Barlow, Francis (ca.1626-1704)
Francis Barlow was an English painter, etcher, and illustrator. He ranks among the most prolific book illustrators and printmakers of the 17th century, working across several genres: natural history, hunting and recreation, politics, and decoration and design.
Barlow is known as "the father of British sporting painting"; he was Britain's first wildlife painter, beginning a tradition that reached a high point a century later, in the work of George Stubbs. He was furthermore a pioneer in the history of comics by creating A True Narrative of the Horrid Hellish Popish Plot (ca. 1682), a picture story about the life of Titus Oates and the Popish Plot, which is told in a series of illustrated sequences where the story is written underneath them and the characters depicted on those images use speech balloons to talk. While it is not the first example of its kind in history, it is one of the oldest which is signed.
Barlow was born in Lincolnshire. The exact day of Barlow's death is unknown, but he was buried on 11 August 1704. Joseph Strutt records that Barlow died in poverty: "notwithstanding all his excellency in design, the multitude of pictures and drawings he appears to have made, and the assistance also of a considerable sum of money, said to have been left to him by a friend, he died in indigent circumstances.
Barlow's first major work was the illustration (via twelve plates) of poet Edward Benlowe's Theophila (1652). In Barlow's favour, Bullen said in 1885 that "the volume [was] valued rather for the engravings than for the text. According to Manchester's Chetham's Library, no two copies of Benlowe's Theophila are the same, and no copy survives in good condition. The Victoria and Albert Museum holds two different copies, one of which includes an original drawing by Barlow.
Barlow designed the one hundred and ten woodcuts for John Ogilby's translation of Aesop's Fables, published in 1665, several of the plates of which Barlow etched himself.

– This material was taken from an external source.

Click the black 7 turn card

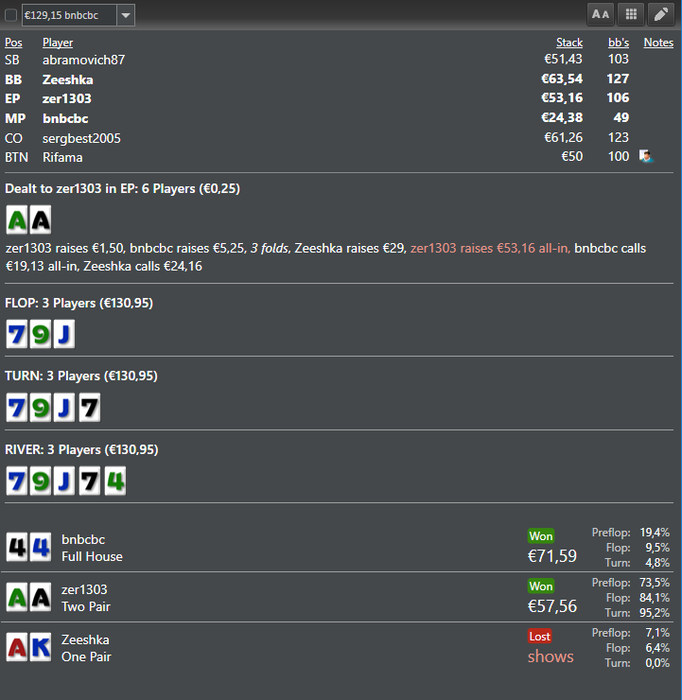click(x=89, y=407)
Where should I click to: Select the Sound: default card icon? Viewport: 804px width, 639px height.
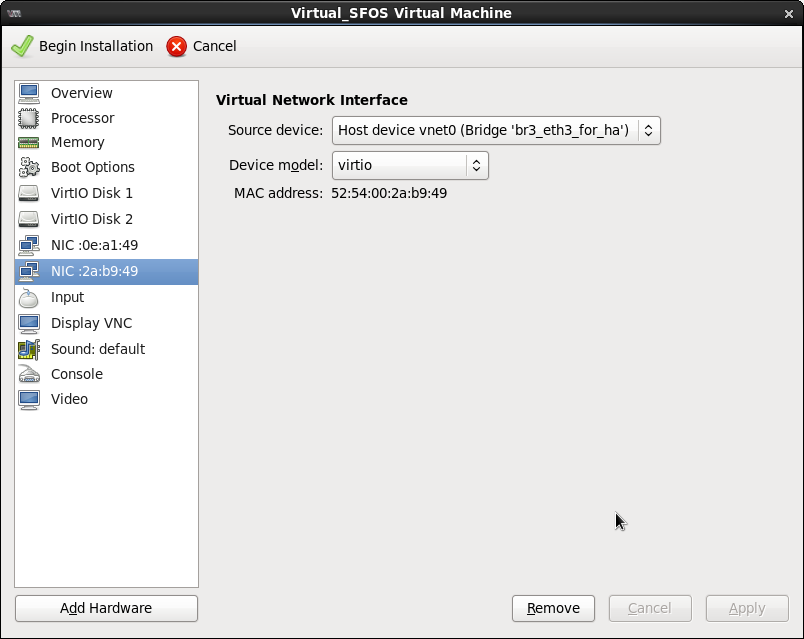pos(29,349)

Hugh James Rose observed in the early 19th century that Barlow's "chief merit [. . .] as a designer, lay in his exactness in the portrayal of birds, fishes, and animals of all kinds, which are executed in a spirited, and in many instances a masterly manner. One example of this gift is in a set of twelve prints by Wenceslaus Hollar of engravings after drawings by Barlow, entitled Several Ways of Hunting, Hawking, and Fishing, invented by Francis Barlow, engraved by W. Hollar, 1671, published by John Overton.
A 2011 article in History Today explored the subtext in examples of Barlow's work: though his wildlife paintings are superb works of art in themselves, they are, at the same time, "full of rich metaphors that shed light on the anxieties and concerns of a Britain emerging from the horrors of civil war". A case in point is A Decoy, Barlow's allegory on the threat posed to England by Roman Catholicism.
In the years leading up to the Glorious Revolution, Barlow became the prime designer of political satire in support of the Whigs; Whig MP Denzil Onslow (1642-1721) acquired or commissioned several paintings by Barlow, to decorate his manor house, Pyrford Court. These were more recently housed at Clandon Park, an 18th-century mansion near Guildford, Surrey, becoming one of the largest collections of Barlow's surviving work. Barlow's (and others') work "miraculously" survived a devastating fire at Clandon Park on 29 April 2015.
Examples of Barlow's work can be seen at Ham House (in Ham, south of Richmond in London); examples are held, too, by: Tate Britain, the National Portrait Gallery, the British Museum, and the Victoria and Albert Museum.
Barlow frequently signed the initials of his name, F.B., instead of inserting it at full length, sometimes enclosing the initials in a small circle.
Barlow has come to be regarded as a "surprisingly neglected artist". Art historian Mark Hallett accounts for this by noting that Barlow's time is British art's "forgotten era" - one that "has tended to be overshadowed by the achievements of earlier artists, such as Van Dyck, or those that came later, such as Hogarth"; Hallett finds this unjust: Barlow made a significant contribution to what "in reality [. . .] was a remarkably rich, vibrant and cosmopolitan period for the visual arts in Britain.